VC negotiation advice from Jeff Bussgang:

In VC deals, Price Doesn't Matter - But The "Promote" Does

VCs have an unfair advantage when it comes to financings.  They simply have more experience doing deals.

A typical start-up company will do 2-4 venture capital financings before a successful exit (or, conversely, an ignomious ending).  A typical serial entreprenur may lead 2-3 companies in their career before calling it quits (or checking themselves in to an insane asylum).  Thus, the universe of financings that even the most experienced entrepreneurs get directly exposed to is typically 5-10 financings over a 15-20 year career.  In contrast, the typical venture capitalist, either individually or across their partnership, will do 5-10 financings in any given year.  Year in, year out.

Thus, VCs and entrepreneurs are not operating on an equal playing field when it comes to negotiating financings and interpreting the impact of the terms involved.

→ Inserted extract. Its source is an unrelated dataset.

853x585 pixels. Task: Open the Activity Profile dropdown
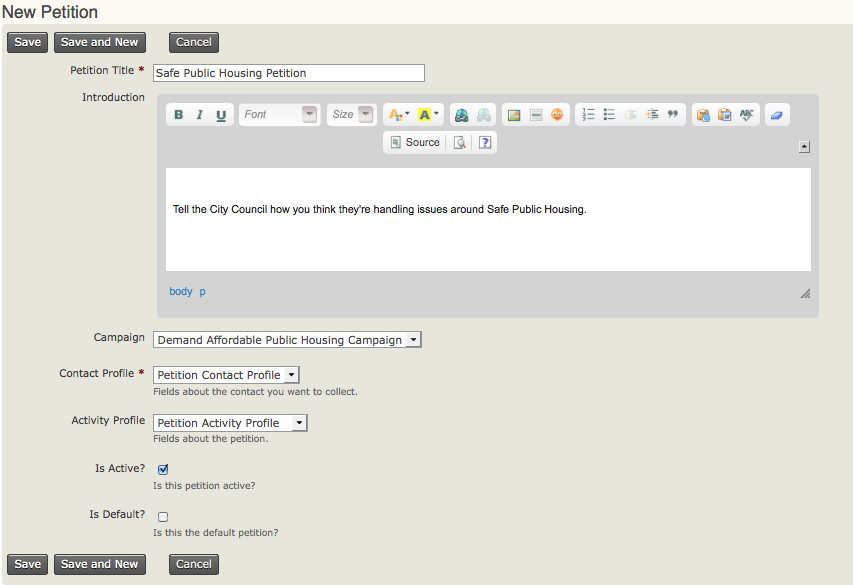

One area that has always struck me where this assymetrical relationship comes into sharp focus is when there's a discussion around the price of the deal.  Entrepreneurs often mistakenly focus solely on the pre-money valuation while VCs look at multiple knobs in the negotiation to drive to a set of terms that, in total, they find acceptable.  And if they don't focus on the pre-money, they focus on their ownership position after the financing, irrespecive of the amount of capital that was raised.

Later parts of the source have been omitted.